Back in the day, one looked to labels like Seymour Stein's Sire Records, for music they could count on: The Ramones, Dead Boys, and Pretenders are only three of the outstanding punk bands that come to mind. IRS Records was also the home of home-grown punk rock. From the UK, one could always count on Rough Trade, Island, Stiff as well as producers like producers like Nick Lowe to bring forth reliable new music.

Today, amid a plethora of indie labels, both long-standing and upstart, I look to two labels: In the Red and Sympathy for the Record Industry. Each has a formidable roster of great garage/punk bands and I know when I pick up something on either label, I'm probably going to like it. In the Red has released records by my two favorite bands of the 90s-00's -- The Dirtbombs and The Reigning Sound. Sympathy just put out the Mumps comp, which gives them a million gold stars in my book. They also released the first efforts by the White Stripes, and between In the Red and Sympathy, the entire Detroit scene is pretty much covered.

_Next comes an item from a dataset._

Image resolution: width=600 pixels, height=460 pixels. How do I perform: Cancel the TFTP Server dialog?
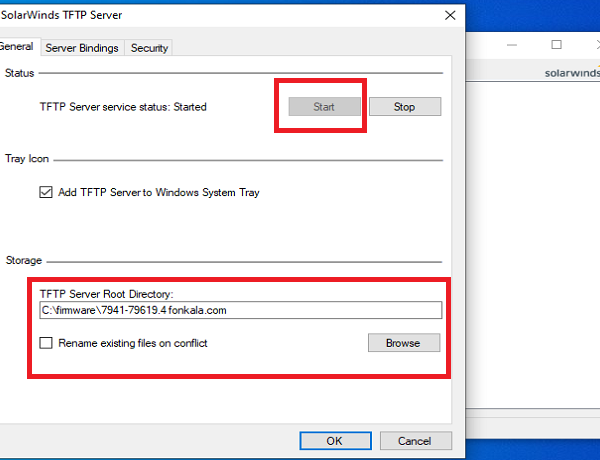(414, 440)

Lance & the Crocodile Tears dance
Lance Loud of Mumps

Coming out of Anaheim, CA (site of not just Disneyland, but my first concert - The Lovin' Spoonful) is a band on Sympathy, The Willowz. They're kids. Literally, all under 25. When I saw them at Christmas time in LA, I was transported back to my own youthful days in the 70s.

Seriously, both labels have way too many excellent bands for me to name-check all of them, so visit their websites. Here are some of my faves, however:

Dirtbombs, Reigning Sound (on both labels), Hunches, Cheater Slicks, Ponys, Deadly Snakes, Tearjerkers, Gun Club (archives on Sympathy!) and many more.

Go buy some records today! Its Saturday. A good day to shop.